In Oxy Fuel cutting, a torch is used to heat metal to its kindling temperature. A stream of oxygen is then trained on the metal, burning it into a metal oxide that flows out of the kerf as slag.Sometimes called a “Gas Axe”.  An Oxy Fuel cutting torch has a 60- or 90-degree angled head with orifices placed around a central jet. The outer jets are for preheat flames of oxygen and acetylene. The central jet carries only oxygen for cutting. The use of several preheating flames rather than a single flame makes it possible to change the direction of the cut as desired without changing the position of the nozzle or the angle which the torch makes with the direction of the cut, as well as giving a better preheat balance. 


Water Jet Cutting


Water Jet Cutting

A water jet is a tool used in machine shops to cut metal parts with a (very) high-pressure stream of water. As amazing as it sounds, if you get water flowing fast enough it can actually cut metal. Think of a water jet as something with about 30 times the pressure of the power washer wand at your local car wash. Power washing at car washes is an everyday example of a dirt film being “cut” off the body, wheels and tires of an automobile. The key to cutting metal with water is to keep the spray coherent. Water jets are able to cut because the spray is channeled through a very narrow jeweled nozzle at a very high pressure to keep the spray coherent. Unlike metal cutters, a water jet never gets dull and it cannot overheat.



Laser Cutting

Laser cutting works by directing the output of a high-power laser most commonly through optics. The laser optics and CNC (computer numerical control) are used to direct the material or the laser beam generated. A typical commercial laser for cutting materials would involve a motion control system to follow a CNC or G-code of the pattern to be cut onto the material. The focused laser beam directed at the material, which then either melts, burns, vaporizes away, or is blown away by a jet of gas,leaving an edge with a high-quality surface finish. Industrial laser cutters are used to cut flat-sheet material as well as structural and piping materials.

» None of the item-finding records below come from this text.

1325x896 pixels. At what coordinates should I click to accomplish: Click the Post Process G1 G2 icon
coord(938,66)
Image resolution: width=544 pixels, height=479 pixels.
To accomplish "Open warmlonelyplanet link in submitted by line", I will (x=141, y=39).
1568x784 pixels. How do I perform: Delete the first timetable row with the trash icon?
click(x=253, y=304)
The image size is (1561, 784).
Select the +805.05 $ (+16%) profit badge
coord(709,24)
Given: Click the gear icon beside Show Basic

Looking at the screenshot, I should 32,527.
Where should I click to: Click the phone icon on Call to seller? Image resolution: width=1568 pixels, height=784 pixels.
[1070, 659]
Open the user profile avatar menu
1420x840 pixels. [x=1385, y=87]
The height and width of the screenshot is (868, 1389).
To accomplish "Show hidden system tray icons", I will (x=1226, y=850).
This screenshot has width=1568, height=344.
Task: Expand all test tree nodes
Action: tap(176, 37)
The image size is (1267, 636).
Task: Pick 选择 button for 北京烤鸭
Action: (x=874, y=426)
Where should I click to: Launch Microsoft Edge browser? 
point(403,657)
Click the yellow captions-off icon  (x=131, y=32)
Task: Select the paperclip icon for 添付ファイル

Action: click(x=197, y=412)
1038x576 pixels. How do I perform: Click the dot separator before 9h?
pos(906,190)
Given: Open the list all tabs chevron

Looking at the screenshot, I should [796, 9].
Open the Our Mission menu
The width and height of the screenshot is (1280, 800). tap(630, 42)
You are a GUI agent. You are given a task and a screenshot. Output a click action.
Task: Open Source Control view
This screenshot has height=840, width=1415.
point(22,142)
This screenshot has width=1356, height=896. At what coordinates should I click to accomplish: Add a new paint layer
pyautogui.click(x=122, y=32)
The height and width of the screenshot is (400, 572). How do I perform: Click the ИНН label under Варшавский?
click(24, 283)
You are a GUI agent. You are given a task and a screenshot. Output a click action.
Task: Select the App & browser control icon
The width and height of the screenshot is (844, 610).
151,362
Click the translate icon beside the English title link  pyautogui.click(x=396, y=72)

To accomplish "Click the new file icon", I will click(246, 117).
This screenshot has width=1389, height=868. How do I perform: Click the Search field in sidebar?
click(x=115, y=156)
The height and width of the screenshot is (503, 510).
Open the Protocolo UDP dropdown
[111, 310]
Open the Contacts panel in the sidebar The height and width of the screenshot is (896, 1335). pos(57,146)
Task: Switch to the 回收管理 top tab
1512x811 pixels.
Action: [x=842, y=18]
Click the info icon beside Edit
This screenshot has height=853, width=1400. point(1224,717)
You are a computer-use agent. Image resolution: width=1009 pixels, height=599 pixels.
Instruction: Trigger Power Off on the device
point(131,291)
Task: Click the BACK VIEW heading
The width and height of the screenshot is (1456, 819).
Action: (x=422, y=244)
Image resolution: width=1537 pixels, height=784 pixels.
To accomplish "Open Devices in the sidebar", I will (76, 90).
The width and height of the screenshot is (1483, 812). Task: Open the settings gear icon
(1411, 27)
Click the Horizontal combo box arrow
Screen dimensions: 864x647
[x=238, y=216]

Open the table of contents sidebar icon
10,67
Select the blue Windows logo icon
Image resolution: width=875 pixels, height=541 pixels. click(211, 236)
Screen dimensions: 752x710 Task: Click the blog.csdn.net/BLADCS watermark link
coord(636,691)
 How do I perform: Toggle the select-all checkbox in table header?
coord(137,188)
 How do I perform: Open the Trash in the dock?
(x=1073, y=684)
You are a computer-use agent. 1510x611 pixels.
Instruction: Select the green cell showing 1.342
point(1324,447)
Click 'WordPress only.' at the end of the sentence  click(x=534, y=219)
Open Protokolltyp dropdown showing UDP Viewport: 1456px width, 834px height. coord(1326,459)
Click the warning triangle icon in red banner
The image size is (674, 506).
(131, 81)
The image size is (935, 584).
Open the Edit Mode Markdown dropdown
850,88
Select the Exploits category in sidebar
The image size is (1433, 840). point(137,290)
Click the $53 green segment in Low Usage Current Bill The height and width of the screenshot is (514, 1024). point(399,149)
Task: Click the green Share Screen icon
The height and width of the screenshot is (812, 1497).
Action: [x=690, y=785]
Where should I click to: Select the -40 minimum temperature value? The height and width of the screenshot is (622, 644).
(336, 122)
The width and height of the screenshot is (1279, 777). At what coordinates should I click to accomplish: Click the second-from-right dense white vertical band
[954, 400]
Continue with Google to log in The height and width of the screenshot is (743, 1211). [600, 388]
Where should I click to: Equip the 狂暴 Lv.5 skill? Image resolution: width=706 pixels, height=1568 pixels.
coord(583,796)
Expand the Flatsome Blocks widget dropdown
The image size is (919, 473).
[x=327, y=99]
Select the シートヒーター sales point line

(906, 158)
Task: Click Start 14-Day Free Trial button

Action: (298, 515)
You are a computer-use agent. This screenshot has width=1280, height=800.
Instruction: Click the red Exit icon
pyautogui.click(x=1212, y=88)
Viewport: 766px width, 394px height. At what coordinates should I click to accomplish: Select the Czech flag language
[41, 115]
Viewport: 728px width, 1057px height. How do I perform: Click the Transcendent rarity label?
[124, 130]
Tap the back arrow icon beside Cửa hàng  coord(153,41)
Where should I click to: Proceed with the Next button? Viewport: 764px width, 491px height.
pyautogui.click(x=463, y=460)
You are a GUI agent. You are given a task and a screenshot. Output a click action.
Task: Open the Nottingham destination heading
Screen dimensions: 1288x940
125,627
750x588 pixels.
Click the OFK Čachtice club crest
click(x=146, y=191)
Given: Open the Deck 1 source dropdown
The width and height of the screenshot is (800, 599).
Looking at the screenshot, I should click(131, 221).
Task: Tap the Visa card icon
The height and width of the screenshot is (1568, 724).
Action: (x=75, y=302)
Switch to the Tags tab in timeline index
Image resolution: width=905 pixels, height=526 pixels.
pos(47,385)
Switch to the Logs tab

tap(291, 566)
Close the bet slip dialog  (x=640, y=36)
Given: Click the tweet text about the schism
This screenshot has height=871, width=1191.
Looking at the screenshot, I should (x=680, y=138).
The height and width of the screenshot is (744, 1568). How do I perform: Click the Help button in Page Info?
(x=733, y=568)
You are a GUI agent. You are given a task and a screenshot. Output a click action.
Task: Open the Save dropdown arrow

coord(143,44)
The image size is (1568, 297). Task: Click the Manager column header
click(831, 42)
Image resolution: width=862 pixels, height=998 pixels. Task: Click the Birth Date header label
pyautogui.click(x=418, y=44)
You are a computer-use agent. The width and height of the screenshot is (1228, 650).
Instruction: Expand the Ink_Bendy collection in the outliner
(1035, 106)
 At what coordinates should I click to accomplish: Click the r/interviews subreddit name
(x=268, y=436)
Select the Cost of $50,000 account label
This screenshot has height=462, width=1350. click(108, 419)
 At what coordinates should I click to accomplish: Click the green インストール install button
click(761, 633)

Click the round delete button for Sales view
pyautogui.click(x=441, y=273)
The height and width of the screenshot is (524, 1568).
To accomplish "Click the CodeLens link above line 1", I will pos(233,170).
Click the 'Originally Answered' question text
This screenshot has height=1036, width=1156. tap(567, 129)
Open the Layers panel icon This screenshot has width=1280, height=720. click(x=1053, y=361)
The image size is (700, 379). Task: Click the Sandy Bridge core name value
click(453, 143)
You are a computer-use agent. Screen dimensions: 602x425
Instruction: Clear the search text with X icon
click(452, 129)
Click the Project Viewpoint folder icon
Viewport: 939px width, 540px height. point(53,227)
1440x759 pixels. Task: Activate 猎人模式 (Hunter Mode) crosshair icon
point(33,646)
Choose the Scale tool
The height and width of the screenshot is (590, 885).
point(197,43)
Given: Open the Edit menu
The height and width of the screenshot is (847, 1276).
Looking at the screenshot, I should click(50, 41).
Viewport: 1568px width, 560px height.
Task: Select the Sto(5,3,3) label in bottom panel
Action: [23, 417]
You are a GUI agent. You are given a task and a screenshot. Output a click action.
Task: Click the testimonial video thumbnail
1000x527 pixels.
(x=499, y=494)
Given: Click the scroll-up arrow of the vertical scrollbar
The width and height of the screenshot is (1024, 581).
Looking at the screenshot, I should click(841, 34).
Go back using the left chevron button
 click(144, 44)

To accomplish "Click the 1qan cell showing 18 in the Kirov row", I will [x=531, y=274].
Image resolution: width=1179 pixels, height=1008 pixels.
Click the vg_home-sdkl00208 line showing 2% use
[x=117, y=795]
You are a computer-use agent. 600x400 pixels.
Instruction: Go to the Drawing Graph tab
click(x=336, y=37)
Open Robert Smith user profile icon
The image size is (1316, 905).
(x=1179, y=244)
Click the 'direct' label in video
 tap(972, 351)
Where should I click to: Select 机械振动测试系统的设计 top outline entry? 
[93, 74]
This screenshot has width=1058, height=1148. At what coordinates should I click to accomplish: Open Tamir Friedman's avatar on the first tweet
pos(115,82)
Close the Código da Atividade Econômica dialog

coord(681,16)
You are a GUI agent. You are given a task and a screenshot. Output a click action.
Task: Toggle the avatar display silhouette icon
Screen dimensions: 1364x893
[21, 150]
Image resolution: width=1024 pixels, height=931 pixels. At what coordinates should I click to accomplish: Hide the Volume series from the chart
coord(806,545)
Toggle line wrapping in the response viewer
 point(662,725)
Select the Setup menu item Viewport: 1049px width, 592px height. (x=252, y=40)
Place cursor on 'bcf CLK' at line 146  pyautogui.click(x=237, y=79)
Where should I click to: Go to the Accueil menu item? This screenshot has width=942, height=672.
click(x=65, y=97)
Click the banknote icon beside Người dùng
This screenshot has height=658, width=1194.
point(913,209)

Watch this short video of a laser cutter doing what it does best:


Shear Cutting


Shear Cutting

Cutting with shears is a much less accurate way of cutting metal (usually sheet metal) and us usually reserved for cutting down large sheet of metal into smaller sheets of metal much like in the way you might cut a piece of paper down with a pair of scissors. Imagine that but on a much larger scale. There are several different kinds of shear cutting tools ranging from power shears to hand-held shears. Once again, the size of your project will determine what kind of metal shear is best suited for you needs.


Saw Cutting


Metal Cutting Saw


An abrasive saw, also known as a cut-off saw or metal chop saw, is a power tool which is typically used to cut hard materials, such as metals. The cutting action is performed by an abrasive disc, similar to a thin grinding wheel. Technically speaking this is not a saw, as it does not use regularly shaped edges (teeth) for cutting. The abrasive saw generally has a built-in vise or other clamping arrangement, and has the cutting wheel and motor mounted on a pivoting arm attached to a fixed base plate.